Travailler avec un système stratégique de culture nous oblige à ajouter des colonnes dans notre chiffrier Excel. Nos petits pois verts sont tout de même notre culture la plus rentable sur la ferme. Alors pourquoi ne pas tout semer notre terre en pois verts? Parce que si on en fait trop grand, on s’expose à de futures mauvaises récoltes dues à certaines maladies. Point final. Donc je fais un sacrifice financier si j’en sème moins grand? C’est ce que mon Excel me dit et pourtant c’est Non!
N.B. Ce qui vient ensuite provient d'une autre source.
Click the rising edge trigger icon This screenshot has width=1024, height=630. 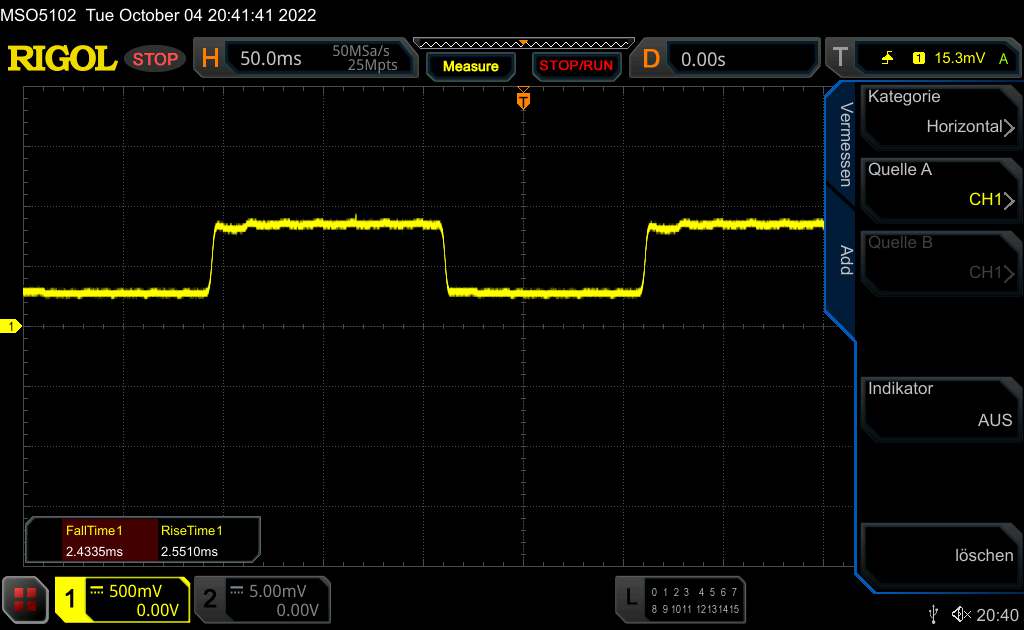(887, 59)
On optimise notre système pour que chaque séquence de culture profite à la suivante. Dans le cas des pois verts, ça nous donne le levier parfait pour notre blé hiver sous clôture à neige végétale de lin. Le blé d’hiver nous permettra d’intégrer un trèfle en sous couvert qui, lui, nous permettra de capter de l’azote de l’air qui, de son côté, nous permettra de réussir des récoltes de 13 t/ha de maïs-grain avec seulement 75 unités d’azote. Une économie de 350$/ha sur les achats d’azote minéral. Une grande réduction des gaz à effet de serre et une amélioration de matière organique grâce aux 2 t/ha de racines de trèfle qui sont cinq fois plus constructifs que les pailles aériennes. L’agriculture durable est un investissement rentable. Il s’agit de l’aborder dans le bon sens! Profession agriculteur!